Data provided =>
----------------

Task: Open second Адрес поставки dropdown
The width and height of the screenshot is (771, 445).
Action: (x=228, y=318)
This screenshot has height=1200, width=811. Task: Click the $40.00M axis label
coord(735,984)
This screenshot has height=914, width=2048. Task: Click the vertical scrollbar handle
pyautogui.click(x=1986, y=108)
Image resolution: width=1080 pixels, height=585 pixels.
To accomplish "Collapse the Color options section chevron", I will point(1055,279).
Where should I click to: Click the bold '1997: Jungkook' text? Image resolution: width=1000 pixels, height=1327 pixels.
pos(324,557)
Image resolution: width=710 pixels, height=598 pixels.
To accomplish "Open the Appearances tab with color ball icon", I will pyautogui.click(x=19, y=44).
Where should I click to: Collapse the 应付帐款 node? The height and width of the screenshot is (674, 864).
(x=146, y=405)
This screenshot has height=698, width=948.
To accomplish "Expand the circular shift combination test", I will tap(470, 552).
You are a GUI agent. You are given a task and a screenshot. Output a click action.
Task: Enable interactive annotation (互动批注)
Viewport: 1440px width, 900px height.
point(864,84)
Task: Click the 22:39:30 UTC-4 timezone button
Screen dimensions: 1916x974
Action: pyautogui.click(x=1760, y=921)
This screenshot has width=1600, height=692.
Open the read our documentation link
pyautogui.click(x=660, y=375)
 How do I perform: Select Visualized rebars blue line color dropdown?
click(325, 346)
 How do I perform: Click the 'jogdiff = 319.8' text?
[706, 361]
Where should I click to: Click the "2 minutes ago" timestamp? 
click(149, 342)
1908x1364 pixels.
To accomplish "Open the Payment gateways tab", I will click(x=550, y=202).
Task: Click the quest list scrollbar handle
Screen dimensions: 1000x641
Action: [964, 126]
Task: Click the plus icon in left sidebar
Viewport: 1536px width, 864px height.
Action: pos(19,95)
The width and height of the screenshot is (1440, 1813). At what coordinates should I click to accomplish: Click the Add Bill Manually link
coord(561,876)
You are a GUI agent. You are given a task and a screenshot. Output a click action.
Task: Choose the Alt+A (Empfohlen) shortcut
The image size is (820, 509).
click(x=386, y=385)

----------------

What the exercise asks =>
Give an exact reproduction of the lines from the one with "The width and height of the screenshot is (1440, 1813)." to the final line of the entries, including both.

Your solution =>
The width and height of the screenshot is (1440, 1813). At what coordinates should I click to accomplish: Click the Add Bill Manually link
coord(561,876)
You are a GUI agent. You are given a task and a screenshot. Output a click action.
Task: Choose the Alt+A (Empfohlen) shortcut
The image size is (820, 509).
click(x=386, y=385)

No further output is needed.